Сейчас происходит самый настоящий бум фишинга. Об этом, в частности, могут свидетельствовать следующие цифры: всего с октября по январь 2005 года Федеральная комиссия США по торговле зарегистрировала более 10 млн (!) жалоб от пользователей, ставшими жертвами фишинг-атак. Общая же сумма убытков по данным этой же организации составила около $15 млрд за 2005 год.

Примечание

Естественно, законодательства всех стран оказались неприспособленными к этому новому виду мошенничества.

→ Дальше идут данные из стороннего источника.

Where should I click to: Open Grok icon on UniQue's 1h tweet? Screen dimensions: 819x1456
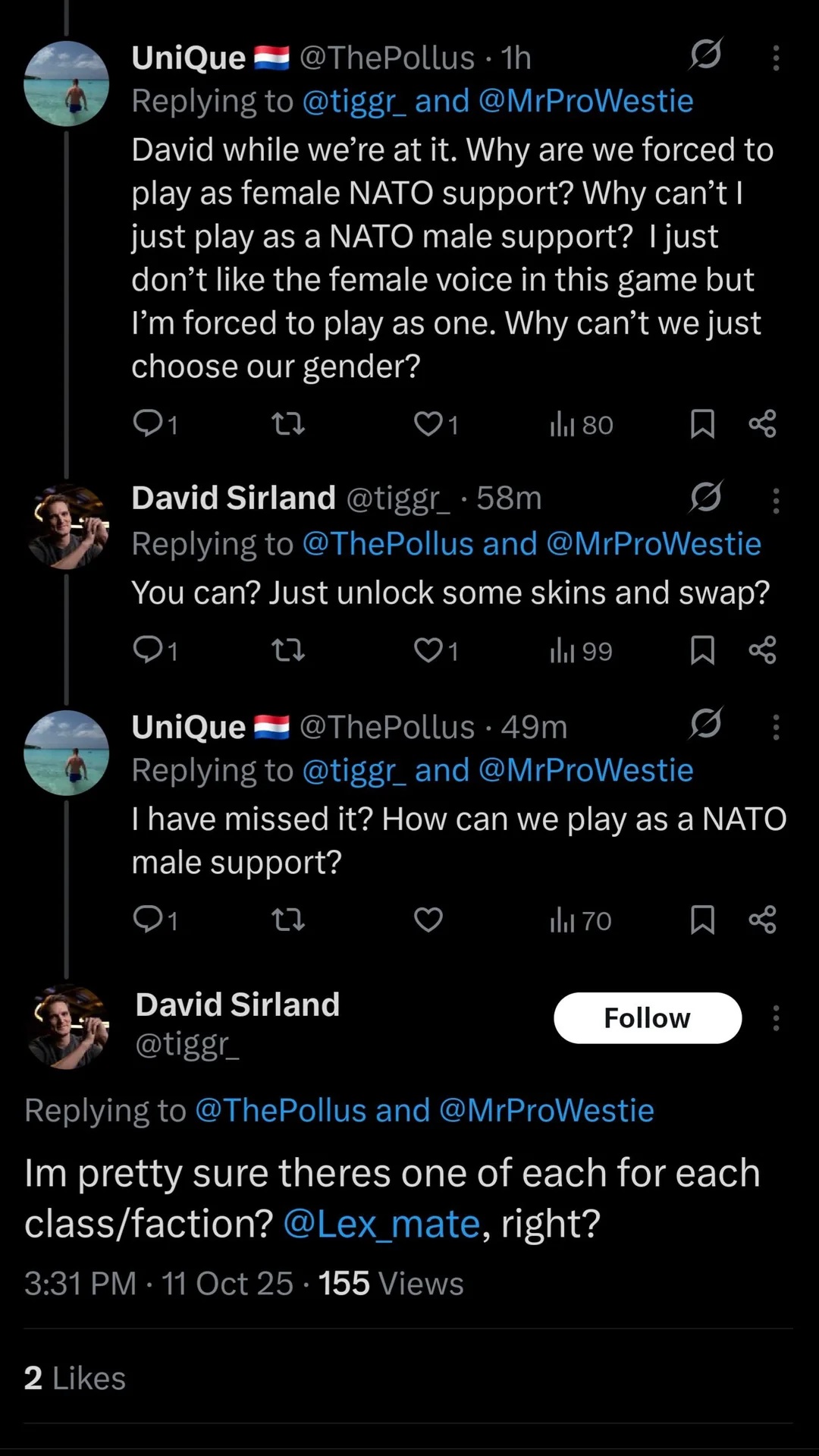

Из истории Российского фишинга

В России первый зарегистрированный случай фишинга датируется маем 2004 года, когда клиенты Сити-банка получили по электронной почте письма с просьбой зайти на сайт банка (лжесайт, естественно) и подтвердить номер своей карты и ПИН-код.

Фишеры в своей деятельности прекрасно используют связь с теми или иными событиями. К примеру, человеку точно в его день рождения приходит поздравительная открытка, в которой написано, что ему ко дню рождения банк, клиентом которого он является, в рамках проводимой акции "День Рождения" перечислил на счет $500. Для того чтобы их получить, нужно зайти на сайт банка (поддельный, естественно) и ввести необходимую информацию. Многие не чураются использовать и такие горестные для всех события, как крупные теракты или стихийные бедствия, когда различные организации просят людей перечислять деньги в фонд помощи пострадавшим. Просят и фишеры. По тем же схемам, что мы рассматривали: зайдите на сайт, зарегистрируйтесь и спишите какую-то сумму со своего счета.

Примечание

На момент написания книги единственным браузером оснащенным защитой от фишинга по умолчанию является Opera, начиная с версии 8.0.

В настоящее время многие IT-специалисты по всему миру заняты разработкой способов, позволяющих защититься от атак фишеров. Кроме того, что в браузерах будут создаваться черные списки фишинг-сайтов, предложено еще несколько способов.

• Генераторы одноразовых паролей

Поскольку суть фишинга состоит в получении паролей и банковских сведений, необходимых для доступа к электронным счетам пользователей, использование генераторов одноразовых паролей позволяет обойти этот вид мошенничества. Генератор одноразовых паролей на вид напоминает обычный небольшой карманный калькулятор. Когда пользователь заходит на сайт банка, для того чтобы получить доступ к своему счету, ему необходимо ввести показанную генератором последовательность символов. Банк применяет тот же алгоритм для создания пароля. Доступ предоставляется только в том случае, когда оба пароля совпадают. Такой пароль нельзя украсть по той простой причине, что доступ по нему можно получить только один раз. Минусы использования такой системы состоят в дополнительных расходах для клиентов.

Примечание

В настоящее время генераторы одноразовых паролей применяют многие банки США и Европы, а также крупные интернет-провайдеры, к примеру, провайдер AOL.

• Использование USB-устройств

Суть данного приема сводится к тому, что пользователь не сможет получить доступ к своему счету, если он не подключит USB-устройство к своему компьютеру. В этом случае мошенники также не смогут получить доступ к счету пользователя.

Примечание

Наряду с USB-устройствами предлагалось использовать также специальные карты с микросхемами, которые вставляются в считывающее устройство, подключенное к компьютеру. Однако от этого варианта отказываются, как от дорогостоящего.

• Мобильное подтверждение

Суть этого приема в том, что доступ к карте осуществляется только после того, как пользователь отправит со своего мобильного телефона, номер которого он сообщил банку, какое-либо сообщение SMS (Short Message Service).

• Хеширование паролей конкретного Web-сайта

Хеширование паролей предотвращает кражу конфиденциальных данных путем добавления к паролю информации, специфичной для того сайта, где предполагается применить пароль. Пользователь просто вводит в специальной форме свой пароль, а браузер преобразует его и добавляет необходимую информацию. Суть в том, что Web-сайту, на котором пользователь вводит пароль, этот пароль в чистом виде не сообщается, на сайт приходит уже хешированный пароль. Таким образом, даже если пользователь и введет свой пароль на фальшивом сайте, то хакеры его применить не смогут. На настоящем же сайте применяется та же схема хеширования, что и у владельца карты.